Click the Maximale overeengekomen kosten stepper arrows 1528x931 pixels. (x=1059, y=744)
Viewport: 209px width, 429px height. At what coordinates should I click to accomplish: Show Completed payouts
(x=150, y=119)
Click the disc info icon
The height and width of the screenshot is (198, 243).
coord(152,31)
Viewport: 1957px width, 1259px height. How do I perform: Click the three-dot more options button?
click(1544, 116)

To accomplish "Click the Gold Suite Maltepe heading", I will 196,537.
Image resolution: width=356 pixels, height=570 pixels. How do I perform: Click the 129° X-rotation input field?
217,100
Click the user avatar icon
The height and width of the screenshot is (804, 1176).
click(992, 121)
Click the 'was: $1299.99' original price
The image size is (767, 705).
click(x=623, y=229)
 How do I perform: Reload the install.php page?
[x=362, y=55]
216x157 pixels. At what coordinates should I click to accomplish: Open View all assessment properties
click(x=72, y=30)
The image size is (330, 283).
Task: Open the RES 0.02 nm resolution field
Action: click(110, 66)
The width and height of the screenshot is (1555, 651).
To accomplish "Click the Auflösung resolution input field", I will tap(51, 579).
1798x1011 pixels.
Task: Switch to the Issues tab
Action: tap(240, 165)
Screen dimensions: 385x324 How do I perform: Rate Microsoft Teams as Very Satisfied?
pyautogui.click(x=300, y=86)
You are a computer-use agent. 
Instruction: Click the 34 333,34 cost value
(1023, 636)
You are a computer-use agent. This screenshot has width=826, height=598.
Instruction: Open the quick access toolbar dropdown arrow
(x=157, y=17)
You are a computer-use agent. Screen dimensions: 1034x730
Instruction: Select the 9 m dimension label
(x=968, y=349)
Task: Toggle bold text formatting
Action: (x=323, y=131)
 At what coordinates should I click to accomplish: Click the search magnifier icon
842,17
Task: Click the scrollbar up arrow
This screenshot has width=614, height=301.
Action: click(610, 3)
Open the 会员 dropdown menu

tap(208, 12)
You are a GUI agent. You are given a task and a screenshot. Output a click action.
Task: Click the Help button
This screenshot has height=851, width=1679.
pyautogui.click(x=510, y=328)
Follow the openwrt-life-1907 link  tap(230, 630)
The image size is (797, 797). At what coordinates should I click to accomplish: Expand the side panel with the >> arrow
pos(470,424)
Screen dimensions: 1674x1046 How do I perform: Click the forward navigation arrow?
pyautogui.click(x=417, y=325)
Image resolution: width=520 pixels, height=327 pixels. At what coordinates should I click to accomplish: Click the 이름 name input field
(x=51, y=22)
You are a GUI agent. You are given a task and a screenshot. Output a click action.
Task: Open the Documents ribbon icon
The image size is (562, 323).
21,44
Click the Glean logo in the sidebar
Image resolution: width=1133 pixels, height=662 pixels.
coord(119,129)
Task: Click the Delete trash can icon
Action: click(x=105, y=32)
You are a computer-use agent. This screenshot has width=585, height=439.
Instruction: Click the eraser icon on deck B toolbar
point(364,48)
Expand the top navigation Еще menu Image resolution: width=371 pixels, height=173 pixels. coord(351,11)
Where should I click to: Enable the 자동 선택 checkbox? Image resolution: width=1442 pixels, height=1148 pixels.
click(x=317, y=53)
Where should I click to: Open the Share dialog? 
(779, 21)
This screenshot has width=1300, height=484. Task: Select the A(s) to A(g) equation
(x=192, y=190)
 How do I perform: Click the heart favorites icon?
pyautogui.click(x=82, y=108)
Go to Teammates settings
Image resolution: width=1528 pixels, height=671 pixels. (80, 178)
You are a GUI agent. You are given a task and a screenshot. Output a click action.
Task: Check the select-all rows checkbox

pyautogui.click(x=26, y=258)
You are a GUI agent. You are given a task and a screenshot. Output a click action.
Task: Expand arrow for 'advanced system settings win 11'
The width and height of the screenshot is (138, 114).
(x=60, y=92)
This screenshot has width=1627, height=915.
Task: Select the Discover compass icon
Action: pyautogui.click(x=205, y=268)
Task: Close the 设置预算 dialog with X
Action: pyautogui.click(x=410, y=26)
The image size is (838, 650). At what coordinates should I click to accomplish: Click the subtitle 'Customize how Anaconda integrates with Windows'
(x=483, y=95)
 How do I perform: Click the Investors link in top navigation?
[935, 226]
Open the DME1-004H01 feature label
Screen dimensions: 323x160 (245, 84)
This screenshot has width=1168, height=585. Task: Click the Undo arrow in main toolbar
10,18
* * *
:: What you have to do ::
Scale the material above starting at its first line and ending at the line containing "(x=150, y=119)", both included: rewrite those lines, requests and all, with every coordinate in the answers multiplied by 2.15 and rounded to a whole number, halves going up. Leave the numbers in the requests unchanged.

:: Response to this task ::
Click the Maximale overeengekomen kosten stepper arrows 1528x931 pixels. (x=2277, y=1600)
Viewport: 209px width, 429px height. At what coordinates should I click to accomplish: Show Completed payouts
(x=323, y=256)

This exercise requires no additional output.